Why do some Muslims consider dogs as forbidden animal? The Quran has two verses about dogs and they favor having a dog.

It seems the simplest explanation for the command to "obey the messenger" is that those who were alive while the messenger was alive and while the Quran was still being sent down were to obey the messenger.

As a human being, the messenger died. Therefore I can't obey him as he's not around to give any more commands. What we have are rememberances and hearsay of what the messenger allegedly said to other people, in another time, in particular situations. Commands he never had anyone write down or memorize and which the Quran says nothing about preserving.
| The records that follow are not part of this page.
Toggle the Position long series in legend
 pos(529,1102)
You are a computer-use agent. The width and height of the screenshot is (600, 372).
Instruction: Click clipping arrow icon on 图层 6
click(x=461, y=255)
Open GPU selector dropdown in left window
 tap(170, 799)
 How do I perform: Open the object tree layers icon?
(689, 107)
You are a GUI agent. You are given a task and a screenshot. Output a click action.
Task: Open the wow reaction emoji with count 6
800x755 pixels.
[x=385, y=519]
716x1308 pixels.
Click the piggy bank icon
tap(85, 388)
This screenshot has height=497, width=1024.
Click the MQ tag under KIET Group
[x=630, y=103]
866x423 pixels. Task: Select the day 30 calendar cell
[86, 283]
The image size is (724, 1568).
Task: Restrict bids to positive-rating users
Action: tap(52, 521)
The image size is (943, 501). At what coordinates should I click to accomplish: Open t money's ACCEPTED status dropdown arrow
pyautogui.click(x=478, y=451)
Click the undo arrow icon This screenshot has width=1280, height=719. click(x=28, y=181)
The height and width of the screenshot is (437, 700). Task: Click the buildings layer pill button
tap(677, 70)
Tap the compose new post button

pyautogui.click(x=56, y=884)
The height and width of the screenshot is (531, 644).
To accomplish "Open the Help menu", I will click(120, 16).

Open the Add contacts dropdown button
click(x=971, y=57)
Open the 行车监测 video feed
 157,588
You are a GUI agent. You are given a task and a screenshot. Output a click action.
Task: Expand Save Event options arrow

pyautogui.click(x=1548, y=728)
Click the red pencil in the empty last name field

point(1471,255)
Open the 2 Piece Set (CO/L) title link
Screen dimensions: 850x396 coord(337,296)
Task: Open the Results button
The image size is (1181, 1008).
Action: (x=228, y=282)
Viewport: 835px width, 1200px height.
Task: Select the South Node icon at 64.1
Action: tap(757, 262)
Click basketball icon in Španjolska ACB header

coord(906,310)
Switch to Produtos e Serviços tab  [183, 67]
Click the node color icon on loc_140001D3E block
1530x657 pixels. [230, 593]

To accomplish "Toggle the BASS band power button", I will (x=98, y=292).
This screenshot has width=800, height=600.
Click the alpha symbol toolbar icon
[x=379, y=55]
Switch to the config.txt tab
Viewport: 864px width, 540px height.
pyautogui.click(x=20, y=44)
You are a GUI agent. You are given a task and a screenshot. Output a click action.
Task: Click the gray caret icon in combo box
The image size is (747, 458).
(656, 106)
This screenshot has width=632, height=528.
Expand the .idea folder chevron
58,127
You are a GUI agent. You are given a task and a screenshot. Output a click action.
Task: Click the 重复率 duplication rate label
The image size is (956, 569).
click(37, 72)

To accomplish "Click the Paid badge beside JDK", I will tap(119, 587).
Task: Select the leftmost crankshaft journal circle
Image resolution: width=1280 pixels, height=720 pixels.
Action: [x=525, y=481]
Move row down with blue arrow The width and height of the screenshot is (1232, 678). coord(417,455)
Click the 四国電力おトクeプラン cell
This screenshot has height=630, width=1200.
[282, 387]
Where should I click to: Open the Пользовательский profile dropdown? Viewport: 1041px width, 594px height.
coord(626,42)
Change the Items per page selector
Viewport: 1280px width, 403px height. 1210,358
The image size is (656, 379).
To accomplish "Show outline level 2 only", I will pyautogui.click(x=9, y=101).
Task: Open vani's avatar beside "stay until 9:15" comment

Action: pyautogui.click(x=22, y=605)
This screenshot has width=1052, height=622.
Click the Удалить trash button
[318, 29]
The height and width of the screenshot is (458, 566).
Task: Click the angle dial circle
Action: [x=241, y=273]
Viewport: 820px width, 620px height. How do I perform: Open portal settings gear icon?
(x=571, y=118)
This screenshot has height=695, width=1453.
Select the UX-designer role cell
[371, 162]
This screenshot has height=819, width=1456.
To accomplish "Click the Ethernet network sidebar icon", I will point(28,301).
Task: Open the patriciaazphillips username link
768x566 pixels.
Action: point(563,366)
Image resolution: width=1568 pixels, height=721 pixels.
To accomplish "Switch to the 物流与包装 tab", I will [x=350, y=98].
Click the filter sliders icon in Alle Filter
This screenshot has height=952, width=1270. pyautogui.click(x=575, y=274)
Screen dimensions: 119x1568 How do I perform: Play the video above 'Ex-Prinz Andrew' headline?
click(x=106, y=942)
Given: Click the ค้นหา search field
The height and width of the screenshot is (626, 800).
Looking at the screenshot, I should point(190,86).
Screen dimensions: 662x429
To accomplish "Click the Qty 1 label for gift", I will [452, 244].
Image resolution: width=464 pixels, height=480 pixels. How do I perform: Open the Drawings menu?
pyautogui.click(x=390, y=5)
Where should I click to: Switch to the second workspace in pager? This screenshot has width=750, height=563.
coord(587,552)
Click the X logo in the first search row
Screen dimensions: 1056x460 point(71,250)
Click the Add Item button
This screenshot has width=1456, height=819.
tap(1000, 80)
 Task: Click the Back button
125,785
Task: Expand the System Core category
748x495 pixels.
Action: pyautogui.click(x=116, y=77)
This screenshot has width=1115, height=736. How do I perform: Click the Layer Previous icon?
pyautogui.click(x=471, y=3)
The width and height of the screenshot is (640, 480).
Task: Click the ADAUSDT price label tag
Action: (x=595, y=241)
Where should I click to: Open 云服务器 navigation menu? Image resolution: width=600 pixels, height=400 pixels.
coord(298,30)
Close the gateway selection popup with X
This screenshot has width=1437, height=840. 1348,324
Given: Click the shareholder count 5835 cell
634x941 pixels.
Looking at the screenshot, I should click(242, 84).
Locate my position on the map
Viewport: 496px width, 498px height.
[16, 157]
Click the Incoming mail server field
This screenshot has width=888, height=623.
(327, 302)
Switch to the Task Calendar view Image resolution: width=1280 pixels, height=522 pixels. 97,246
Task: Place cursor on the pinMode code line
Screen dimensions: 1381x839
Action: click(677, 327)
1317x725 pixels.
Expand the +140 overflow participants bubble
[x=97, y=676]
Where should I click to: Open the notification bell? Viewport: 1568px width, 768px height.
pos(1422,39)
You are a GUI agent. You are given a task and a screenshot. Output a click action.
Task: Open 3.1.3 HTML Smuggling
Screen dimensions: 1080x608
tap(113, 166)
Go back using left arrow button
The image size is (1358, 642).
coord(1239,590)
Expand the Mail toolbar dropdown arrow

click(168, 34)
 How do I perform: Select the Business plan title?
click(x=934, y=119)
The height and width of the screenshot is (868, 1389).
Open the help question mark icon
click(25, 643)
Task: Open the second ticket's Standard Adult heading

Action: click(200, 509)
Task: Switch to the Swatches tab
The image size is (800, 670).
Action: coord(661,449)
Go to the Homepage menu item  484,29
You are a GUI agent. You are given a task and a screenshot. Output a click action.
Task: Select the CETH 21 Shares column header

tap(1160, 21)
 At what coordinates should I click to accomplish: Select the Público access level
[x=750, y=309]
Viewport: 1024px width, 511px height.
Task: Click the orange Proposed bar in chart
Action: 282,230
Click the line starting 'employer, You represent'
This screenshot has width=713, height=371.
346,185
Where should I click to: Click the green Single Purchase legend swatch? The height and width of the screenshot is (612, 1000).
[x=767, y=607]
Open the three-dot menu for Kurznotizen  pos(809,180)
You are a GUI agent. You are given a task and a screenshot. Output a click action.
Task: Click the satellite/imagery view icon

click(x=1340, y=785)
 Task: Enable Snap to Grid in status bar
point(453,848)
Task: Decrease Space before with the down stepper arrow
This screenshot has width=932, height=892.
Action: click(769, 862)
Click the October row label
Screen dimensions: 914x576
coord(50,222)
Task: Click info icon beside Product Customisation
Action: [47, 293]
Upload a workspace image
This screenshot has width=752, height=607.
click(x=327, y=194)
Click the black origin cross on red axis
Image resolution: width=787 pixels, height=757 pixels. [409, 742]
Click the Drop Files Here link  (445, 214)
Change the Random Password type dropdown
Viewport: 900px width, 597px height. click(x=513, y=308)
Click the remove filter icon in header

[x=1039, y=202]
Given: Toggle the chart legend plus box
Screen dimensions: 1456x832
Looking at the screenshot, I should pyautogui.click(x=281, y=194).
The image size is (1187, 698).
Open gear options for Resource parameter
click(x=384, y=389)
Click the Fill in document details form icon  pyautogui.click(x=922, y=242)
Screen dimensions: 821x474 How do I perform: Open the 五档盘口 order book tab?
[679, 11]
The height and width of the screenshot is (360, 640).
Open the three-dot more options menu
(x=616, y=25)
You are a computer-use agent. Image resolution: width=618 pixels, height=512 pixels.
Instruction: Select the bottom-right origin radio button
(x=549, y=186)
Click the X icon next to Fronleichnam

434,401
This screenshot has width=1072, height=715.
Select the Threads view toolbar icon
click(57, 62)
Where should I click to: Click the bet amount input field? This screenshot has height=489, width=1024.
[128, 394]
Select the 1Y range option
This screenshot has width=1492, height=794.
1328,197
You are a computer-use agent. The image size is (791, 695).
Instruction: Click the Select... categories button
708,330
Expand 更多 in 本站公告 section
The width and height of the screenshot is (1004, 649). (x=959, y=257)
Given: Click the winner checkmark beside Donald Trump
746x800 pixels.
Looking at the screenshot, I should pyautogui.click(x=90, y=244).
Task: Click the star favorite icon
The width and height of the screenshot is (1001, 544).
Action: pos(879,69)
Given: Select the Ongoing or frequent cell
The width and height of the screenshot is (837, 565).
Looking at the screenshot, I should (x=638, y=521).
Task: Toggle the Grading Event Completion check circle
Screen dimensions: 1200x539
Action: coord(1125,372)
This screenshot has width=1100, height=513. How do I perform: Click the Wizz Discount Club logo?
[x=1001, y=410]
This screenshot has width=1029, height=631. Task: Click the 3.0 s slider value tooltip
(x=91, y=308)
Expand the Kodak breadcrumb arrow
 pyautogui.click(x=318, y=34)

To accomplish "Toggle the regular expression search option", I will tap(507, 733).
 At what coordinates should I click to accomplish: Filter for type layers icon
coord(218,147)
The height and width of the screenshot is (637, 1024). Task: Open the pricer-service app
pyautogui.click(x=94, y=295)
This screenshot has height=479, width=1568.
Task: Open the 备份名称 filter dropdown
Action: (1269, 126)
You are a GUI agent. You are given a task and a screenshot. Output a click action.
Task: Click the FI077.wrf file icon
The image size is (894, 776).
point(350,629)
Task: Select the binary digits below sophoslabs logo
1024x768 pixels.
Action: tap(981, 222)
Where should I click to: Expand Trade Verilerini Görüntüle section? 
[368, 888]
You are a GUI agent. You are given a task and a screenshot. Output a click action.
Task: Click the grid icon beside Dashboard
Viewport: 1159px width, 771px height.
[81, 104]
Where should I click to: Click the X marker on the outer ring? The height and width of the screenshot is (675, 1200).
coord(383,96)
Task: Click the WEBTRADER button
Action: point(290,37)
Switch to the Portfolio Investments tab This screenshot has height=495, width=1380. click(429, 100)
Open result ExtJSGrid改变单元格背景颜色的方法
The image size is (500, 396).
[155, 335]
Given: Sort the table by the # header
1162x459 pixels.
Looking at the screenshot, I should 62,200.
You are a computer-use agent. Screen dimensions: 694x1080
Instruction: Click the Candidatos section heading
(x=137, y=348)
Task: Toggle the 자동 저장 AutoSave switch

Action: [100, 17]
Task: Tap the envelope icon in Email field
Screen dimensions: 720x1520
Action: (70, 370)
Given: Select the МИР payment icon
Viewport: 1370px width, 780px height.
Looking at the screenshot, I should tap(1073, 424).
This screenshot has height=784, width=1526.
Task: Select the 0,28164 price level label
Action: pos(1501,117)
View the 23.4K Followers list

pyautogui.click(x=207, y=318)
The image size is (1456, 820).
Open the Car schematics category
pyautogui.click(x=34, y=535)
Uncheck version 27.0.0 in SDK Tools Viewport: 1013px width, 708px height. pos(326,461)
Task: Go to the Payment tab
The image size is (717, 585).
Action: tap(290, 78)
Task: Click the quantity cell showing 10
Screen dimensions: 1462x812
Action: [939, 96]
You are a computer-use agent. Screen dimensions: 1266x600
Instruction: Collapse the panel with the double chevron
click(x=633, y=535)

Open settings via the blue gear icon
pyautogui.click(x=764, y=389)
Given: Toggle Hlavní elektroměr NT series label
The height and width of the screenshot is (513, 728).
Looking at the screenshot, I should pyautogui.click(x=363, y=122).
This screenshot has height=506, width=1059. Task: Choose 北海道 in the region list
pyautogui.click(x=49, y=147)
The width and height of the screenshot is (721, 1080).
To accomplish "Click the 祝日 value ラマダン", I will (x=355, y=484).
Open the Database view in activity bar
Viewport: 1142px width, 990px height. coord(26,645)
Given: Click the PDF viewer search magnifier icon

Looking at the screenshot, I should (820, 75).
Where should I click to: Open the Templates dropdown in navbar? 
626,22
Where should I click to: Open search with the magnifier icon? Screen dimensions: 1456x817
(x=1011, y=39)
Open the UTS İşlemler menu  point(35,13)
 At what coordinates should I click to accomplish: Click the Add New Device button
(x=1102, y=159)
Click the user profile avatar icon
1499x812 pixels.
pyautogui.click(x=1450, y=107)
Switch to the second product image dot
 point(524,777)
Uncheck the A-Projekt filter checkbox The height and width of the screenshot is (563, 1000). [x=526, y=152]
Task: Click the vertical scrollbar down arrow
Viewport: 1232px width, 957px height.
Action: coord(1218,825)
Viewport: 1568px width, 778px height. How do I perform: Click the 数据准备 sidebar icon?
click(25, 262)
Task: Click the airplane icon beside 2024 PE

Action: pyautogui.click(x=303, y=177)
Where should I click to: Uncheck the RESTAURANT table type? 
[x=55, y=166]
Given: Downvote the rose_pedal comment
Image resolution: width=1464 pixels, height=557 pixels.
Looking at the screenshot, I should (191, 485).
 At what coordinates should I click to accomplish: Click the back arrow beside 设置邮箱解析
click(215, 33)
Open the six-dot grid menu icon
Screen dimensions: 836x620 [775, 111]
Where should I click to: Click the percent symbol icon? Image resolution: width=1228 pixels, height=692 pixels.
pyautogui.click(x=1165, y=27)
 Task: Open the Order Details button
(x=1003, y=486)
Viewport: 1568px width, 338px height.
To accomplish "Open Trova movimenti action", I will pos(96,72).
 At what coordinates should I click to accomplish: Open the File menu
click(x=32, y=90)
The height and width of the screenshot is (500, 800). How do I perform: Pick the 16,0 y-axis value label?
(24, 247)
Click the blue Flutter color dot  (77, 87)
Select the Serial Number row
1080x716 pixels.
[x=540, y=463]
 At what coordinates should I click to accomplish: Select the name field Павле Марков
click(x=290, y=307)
You say that a lot of Islam is not in the Quran yet the Quran itself states that it is complete and fully detailed. Again, you'll likely point to the whole part about obeying the messenger, but I've addressed that. Maybe much of what many people think constitutes Islam, is not Islam. What Islam is is pretty clearly written out in the Quran, afterall. Maybe those extra details aren't what's really important. Is praying in some exact method the point of prayer? This is like someone who thinks nailing wood together is the point of building a house. Sure there are good ways to nail wood and there a worse ways, but there are many fine and acceptable ways to do it, and many ways to build a house. The point is to have a house at the end. So with prayer, there are better ways and worse ways, and lets assume that something close to the common way most Muslims pray is what the Messenger taught, that may be an example of the best way, or lets say a Grade A method of prayer, but that doesn't mean there aren't other ways to pray that are equally good at doing the job, which is forming a soul that is reverent and humble and thankful to God.

So maybe God chose not to include those details in the Quran because those details aren't the point. That he created us as different people with different customs so that we may get to know one another.

Again, that's just me. I'm willing to admit I'm wrong, but so far, I haven't seen good enough reasoning and evidence presented to convince me that ahdadith are trustworthy enough to rely upon nor should we even if they were.

To answer your first question though. No. I don;t consider myself Quran only. I think Hadeeth and history and everything is a part of informing your religion. So I look at ahadith similarly to how I look at the New Testament accounts of Jesus. The best we have, but obviously written as second hand accounts by people with certain viewpoints and agendas and therefore not to be relied upon, but still containing seeds of truth that we can learn valuable things from, but in a very careful manner.